For performance review, 75% of the interviewees considered vulnerability databases to be the most reliable source. A vulnerability database is a platform to collect and disseminate information about discovered vulnerabilities (e.g., the National Vulnerability Database). Vulnerability Databases are considered an important source especially since they provide details of the vulnerabilities discovered (e.g., description of the vulnerability discovered, vulnerability severity score, references for security advisories related to the vulnerability). Furthermore, 83% of the participants in the study considered being mentioned in the hall of fame or ‘thank-you’ pages (e.g., Facebook white hat thanks page) is of high value. An interviewee said, “If the VDPro is mentioned in the hall of fame of Facebook or Google then they pack enough skills to be an expert” [P5]. Also 83% of the interviewees considered the measured performance within the crowdsourcing vulnerability discovery platform as a good source to extract expertise. While the rest agreed that it is a good source only if the crowdsourcing vulnerability discovery platform discloses the details of the discovered vulnerabilities by the VDPros. One of the interviewees stated, “With vulnerability databases, I can have a complete idea about the vulnerability discovered and its impact, but sometimes with the vulnerabilities discovered within a crowdsourcing vulnerability discovery platform we can only see limited information” [P16].

As reliable sources for artefacts, 39% considered GitHub to be the most reliable source. 60% considered security conferences, security forum, and blogs to be the most reliable sources. On another hand, 75% of the interviewees considered Q&A platforms (e.g., Security StackExchange) not very important sources. Additionally, 72% of the interviewees mentioned that they consider publishing exploits for vulnerability as a high-level indicator of expertise. An interviewee mentioned “By showing that you know how to exploit vulnerabilities, you show that you deeply understand how the vulnerability works and what its impact is” [P13].

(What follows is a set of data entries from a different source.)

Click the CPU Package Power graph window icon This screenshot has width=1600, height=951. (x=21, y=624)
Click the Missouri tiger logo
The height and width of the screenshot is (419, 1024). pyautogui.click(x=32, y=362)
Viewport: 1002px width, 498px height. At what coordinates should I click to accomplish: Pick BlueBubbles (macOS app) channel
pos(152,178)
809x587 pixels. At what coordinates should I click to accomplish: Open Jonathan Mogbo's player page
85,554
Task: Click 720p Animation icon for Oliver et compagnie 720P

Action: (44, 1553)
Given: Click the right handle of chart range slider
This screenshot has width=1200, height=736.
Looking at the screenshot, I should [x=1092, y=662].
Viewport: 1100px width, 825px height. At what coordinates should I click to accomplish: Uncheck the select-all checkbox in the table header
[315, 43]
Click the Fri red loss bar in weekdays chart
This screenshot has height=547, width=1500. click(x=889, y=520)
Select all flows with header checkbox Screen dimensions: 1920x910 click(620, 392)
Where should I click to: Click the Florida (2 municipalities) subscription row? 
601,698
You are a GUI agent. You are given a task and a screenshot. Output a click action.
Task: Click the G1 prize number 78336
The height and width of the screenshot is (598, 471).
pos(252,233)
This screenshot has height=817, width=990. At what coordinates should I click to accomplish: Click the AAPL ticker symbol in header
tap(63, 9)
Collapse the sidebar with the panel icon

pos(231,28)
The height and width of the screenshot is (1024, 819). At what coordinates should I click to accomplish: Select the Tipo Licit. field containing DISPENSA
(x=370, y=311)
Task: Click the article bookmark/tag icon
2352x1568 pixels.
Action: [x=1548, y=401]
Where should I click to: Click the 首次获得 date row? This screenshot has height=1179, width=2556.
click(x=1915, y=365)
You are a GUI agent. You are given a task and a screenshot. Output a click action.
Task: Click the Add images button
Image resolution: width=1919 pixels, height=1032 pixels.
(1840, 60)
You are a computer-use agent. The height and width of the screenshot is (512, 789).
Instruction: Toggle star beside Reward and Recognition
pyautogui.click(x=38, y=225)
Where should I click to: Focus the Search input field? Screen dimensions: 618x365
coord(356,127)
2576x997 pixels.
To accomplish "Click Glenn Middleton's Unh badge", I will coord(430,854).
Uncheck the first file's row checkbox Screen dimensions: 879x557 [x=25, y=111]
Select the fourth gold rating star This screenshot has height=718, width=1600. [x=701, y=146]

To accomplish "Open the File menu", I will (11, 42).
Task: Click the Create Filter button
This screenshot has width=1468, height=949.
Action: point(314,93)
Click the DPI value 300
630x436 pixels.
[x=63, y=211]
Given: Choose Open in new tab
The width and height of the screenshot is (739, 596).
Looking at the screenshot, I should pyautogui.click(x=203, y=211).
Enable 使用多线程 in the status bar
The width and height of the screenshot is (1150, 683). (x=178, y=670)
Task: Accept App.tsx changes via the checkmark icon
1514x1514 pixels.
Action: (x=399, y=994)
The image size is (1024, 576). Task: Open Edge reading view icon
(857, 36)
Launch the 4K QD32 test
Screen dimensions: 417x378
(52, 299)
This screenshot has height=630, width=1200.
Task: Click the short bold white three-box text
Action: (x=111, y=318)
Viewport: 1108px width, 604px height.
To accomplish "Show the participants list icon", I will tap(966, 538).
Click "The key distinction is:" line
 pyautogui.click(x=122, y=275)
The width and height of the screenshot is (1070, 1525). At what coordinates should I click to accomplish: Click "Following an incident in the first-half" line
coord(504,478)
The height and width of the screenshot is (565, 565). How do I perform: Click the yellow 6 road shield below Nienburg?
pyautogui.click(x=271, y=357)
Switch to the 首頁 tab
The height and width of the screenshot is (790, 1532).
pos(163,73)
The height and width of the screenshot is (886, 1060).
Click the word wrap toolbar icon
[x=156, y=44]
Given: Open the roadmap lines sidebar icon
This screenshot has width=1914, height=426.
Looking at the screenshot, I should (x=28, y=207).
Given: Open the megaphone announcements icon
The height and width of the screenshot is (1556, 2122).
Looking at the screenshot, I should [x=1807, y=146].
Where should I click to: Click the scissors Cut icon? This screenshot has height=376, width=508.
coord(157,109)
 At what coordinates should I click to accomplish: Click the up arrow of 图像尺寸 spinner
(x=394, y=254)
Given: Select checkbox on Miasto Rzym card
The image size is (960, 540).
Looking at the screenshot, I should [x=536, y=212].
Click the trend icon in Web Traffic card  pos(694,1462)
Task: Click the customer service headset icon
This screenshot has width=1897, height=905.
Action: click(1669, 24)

5.2. The Perspective of Crowdsourcing Vulnerability Discovery Platforms

To gain additional insights into the perspective of the crowdsourcing vulnerability discovery platforms, we interviewed a representative of one of the platforms. The interview allowed us to gain some valuable insights about the programs the platform is managing and the importance of selecting VDPros. The platform’s representative mentioned “Almost all of our customers now start with a private program with vetted VDPros before moving to a public program. It’s only a small fraction of companies are ready to work with thousands of VDPros”. About the effect of selecting VDPros in minimizing the false positives in reported vulnerabilities the platform’s representative mentioned, “Public bug bounties is 95% noise and 5% signal. Unless you have a very mature security organization it is not recommended to use public bounties. Private bounties with vetted VDPros are the way to go”

Regarding the indicators of expertise, the platform relies on the past performance, artefacts and will also look at professional social network. It is quoted that: “We rely on past performance in private or public bounties, on our platform or other public bounty programs (Facebook/Google). Also, we check LinkedIn, GitHub profiles as well as conference talks”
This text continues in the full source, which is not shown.